### ASSIGNMENT
A complete and exact copy of the data below is required.

--- START ---

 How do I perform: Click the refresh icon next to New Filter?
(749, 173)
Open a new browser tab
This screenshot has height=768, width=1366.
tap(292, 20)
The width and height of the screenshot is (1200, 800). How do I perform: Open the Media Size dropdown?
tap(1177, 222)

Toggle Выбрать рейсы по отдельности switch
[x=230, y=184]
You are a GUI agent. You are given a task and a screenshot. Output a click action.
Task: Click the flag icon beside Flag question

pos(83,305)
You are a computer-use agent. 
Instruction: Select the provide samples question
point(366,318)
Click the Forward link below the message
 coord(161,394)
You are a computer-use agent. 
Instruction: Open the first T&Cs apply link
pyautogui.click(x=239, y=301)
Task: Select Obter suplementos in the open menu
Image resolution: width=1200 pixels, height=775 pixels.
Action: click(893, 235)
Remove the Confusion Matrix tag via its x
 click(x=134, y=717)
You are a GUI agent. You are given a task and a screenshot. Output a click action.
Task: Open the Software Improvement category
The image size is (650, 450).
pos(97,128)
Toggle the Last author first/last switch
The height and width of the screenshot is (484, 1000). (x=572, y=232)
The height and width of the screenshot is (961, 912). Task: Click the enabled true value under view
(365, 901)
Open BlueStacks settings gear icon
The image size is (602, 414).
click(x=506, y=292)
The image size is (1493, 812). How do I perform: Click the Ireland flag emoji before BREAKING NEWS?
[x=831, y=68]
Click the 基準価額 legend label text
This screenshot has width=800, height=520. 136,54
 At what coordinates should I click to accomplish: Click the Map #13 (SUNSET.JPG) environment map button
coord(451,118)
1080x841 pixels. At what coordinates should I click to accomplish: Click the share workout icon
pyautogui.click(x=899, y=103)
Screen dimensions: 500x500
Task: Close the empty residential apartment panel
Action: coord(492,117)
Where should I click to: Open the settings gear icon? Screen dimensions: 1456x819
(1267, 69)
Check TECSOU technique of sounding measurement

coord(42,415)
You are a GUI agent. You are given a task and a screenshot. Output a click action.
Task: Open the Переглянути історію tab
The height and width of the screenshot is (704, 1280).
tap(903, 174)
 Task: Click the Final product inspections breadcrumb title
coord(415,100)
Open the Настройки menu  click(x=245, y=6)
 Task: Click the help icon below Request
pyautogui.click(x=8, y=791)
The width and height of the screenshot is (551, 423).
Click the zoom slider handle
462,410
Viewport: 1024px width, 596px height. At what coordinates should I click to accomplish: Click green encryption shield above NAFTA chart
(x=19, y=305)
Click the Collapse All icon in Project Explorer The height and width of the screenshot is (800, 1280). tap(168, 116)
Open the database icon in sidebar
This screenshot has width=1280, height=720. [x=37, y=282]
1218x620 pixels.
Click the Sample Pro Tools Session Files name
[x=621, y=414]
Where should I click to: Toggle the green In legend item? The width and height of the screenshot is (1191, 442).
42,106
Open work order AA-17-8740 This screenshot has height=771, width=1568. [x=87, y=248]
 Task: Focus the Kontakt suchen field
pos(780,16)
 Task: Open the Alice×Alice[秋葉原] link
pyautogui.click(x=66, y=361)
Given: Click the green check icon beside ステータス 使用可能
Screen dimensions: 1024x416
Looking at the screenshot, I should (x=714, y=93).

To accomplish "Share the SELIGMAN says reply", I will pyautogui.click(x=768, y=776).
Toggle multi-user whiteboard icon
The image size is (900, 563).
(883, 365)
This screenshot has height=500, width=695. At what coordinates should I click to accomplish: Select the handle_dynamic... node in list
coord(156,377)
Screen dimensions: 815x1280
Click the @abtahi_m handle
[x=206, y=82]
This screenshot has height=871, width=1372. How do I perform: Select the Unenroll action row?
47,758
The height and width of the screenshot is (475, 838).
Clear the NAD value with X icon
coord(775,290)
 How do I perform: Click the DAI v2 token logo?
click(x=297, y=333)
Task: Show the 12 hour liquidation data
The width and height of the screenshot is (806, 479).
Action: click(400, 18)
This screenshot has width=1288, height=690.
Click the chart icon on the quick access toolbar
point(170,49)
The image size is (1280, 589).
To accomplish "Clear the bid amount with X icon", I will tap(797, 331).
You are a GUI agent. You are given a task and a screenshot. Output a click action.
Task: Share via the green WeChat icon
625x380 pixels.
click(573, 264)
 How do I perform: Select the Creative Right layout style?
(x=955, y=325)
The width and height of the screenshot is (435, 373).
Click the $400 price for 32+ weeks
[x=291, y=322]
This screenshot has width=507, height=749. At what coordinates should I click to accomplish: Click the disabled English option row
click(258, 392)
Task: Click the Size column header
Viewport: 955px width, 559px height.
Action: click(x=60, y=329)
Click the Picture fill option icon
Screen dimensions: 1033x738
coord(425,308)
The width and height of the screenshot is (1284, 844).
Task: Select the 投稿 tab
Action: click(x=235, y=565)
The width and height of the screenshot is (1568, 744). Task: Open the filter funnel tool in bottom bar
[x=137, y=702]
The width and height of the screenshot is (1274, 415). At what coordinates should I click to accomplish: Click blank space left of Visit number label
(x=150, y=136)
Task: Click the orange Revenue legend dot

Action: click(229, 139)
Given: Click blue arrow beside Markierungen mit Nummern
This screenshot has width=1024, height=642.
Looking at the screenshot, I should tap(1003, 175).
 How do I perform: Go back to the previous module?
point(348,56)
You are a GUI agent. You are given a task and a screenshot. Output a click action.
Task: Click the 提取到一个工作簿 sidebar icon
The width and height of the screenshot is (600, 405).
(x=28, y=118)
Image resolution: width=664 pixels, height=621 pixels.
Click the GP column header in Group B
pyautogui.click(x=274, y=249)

--- END ---

### RESULT
 How do I perform: Click the refresh icon next to New Filter?
(749, 173)
Open a new browser tab
This screenshot has height=768, width=1366.
tap(292, 20)
The width and height of the screenshot is (1200, 800). How do I perform: Open the Media Size dropdown?
tap(1177, 222)

Toggle Выбрать рейсы по отдельности switch
[x=230, y=184]
You are a GUI agent. You are given a task and a screenshot. Output a click action.
Task: Click the flag icon beside Flag question

pos(83,305)
You are a computer-use agent. 
Instruction: Select the provide samples question
point(366,318)
Click the Forward link below the message
 coord(161,394)
You are a computer-use agent. 
Instruction: Open the first T&Cs apply link
pyautogui.click(x=239, y=301)
Task: Select Obter suplementos in the open menu
Image resolution: width=1200 pixels, height=775 pixels.
Action: click(893, 235)
Remove the Confusion Matrix tag via its x
 click(x=134, y=717)
You are a GUI agent. You are given a task and a screenshot. Output a click action.
Task: Open the Software Improvement category
The image size is (650, 450).
pos(97,128)
Toggle the Last author first/last switch
The height and width of the screenshot is (484, 1000). (x=572, y=232)
The height and width of the screenshot is (961, 912). Task: Click the enabled true value under view
(365, 901)
Open BlueStacks settings gear icon
The image size is (602, 414).
click(x=506, y=292)
The image size is (1493, 812). How do I perform: Click the Ireland flag emoji before BREAKING NEWS?
[x=831, y=68]
Click the 基準価額 legend label text
This screenshot has width=800, height=520. 136,54
 At what coordinates should I click to accomplish: Click the Map #13 (SUNSET.JPG) environment map button
coord(451,118)
1080x841 pixels. At what coordinates should I click to accomplish: Click the share workout icon
pyautogui.click(x=899, y=103)
Screen dimensions: 500x500
Task: Close the empty residential apartment panel
Action: coord(492,117)
Where should I click to: Open the settings gear icon? Screen dimensions: 1456x819
(1267, 69)
Check TECSOU technique of sounding measurement

coord(42,415)
You are a GUI agent. You are given a task and a screenshot. Output a click action.
Task: Open the Переглянути історію tab
The height and width of the screenshot is (704, 1280).
tap(903, 174)
 Task: Click the Final product inspections breadcrumb title
coord(415,100)
Open the Настройки menu  click(x=245, y=6)
 Task: Click the help icon below Request
pyautogui.click(x=8, y=791)
The width and height of the screenshot is (551, 423).
Click the zoom slider handle
462,410
Viewport: 1024px width, 596px height. At what coordinates should I click to accomplish: Click green encryption shield above NAFTA chart
(x=19, y=305)
Click the Collapse All icon in Project Explorer The height and width of the screenshot is (800, 1280). tap(168, 116)
Open the database icon in sidebar
This screenshot has width=1280, height=720. [x=37, y=282]
1218x620 pixels.
Click the Sample Pro Tools Session Files name
[x=621, y=414]
Where should I click to: Toggle the green In legend item? The width and height of the screenshot is (1191, 442).
42,106
Open work order AA-17-8740 This screenshot has height=771, width=1568. [x=87, y=248]
 Task: Focus the Kontakt suchen field
pos(780,16)
 Task: Open the Alice×Alice[秋葉原] link
pyautogui.click(x=66, y=361)
Given: Click the green check icon beside ステータス 使用可能
Screen dimensions: 1024x416
Looking at the screenshot, I should (x=714, y=93).

To accomplish "Share the SELIGMAN says reply", I will pyautogui.click(x=768, y=776).
Toggle multi-user whiteboard icon
The image size is (900, 563).
(883, 365)
This screenshot has height=500, width=695. At what coordinates should I click to accomplish: Select the handle_dynamic... node in list
coord(156,377)
Screen dimensions: 815x1280
Click the @abtahi_m handle
[x=206, y=82]
This screenshot has height=871, width=1372. How do I perform: Select the Unenroll action row?
47,758
The height and width of the screenshot is (475, 838).
Clear the NAD value with X icon
coord(775,290)
 How do I perform: Click the DAI v2 token logo?
click(x=297, y=333)
Task: Show the 12 hour liquidation data
The width and height of the screenshot is (806, 479).
Action: click(400, 18)
This screenshot has width=1288, height=690.
Click the chart icon on the quick access toolbar
point(170,49)
The image size is (1280, 589).
To accomplish "Clear the bid amount with X icon", I will tap(797, 331).
You are a GUI agent. You are given a task and a screenshot. Output a click action.
Task: Share via the green WeChat icon
625x380 pixels.
click(573, 264)
 How do I perform: Select the Creative Right layout style?
(x=955, y=325)
The width and height of the screenshot is (435, 373).
Click the $400 price for 32+ weeks
[x=291, y=322]
This screenshot has width=507, height=749. At what coordinates should I click to accomplish: Click the disabled English option row
click(258, 392)
Task: Click the Size column header
Viewport: 955px width, 559px height.
Action: click(x=60, y=329)
Click the Picture fill option icon
Screen dimensions: 1033x738
coord(425,308)
The width and height of the screenshot is (1284, 844).
Task: Select the 投稿 tab
Action: click(x=235, y=565)
The width and height of the screenshot is (1568, 744). Task: Open the filter funnel tool in bottom bar
[x=137, y=702]
The width and height of the screenshot is (1274, 415). At what coordinates should I click to accomplish: Click blank space left of Visit number label
(x=150, y=136)
Task: Click the orange Revenue legend dot

Action: click(229, 139)
Given: Click blue arrow beside Markierungen mit Nummern
This screenshot has width=1024, height=642.
Looking at the screenshot, I should tap(1003, 175).
 How do I perform: Go back to the previous module?
point(348,56)
You are a GUI agent. You are given a task and a screenshot. Output a click action.
Task: Click the 提取到一个工作簿 sidebar icon
The width and height of the screenshot is (600, 405).
(x=28, y=118)
Image resolution: width=664 pixels, height=621 pixels.
Click the GP column header in Group B
pyautogui.click(x=274, y=249)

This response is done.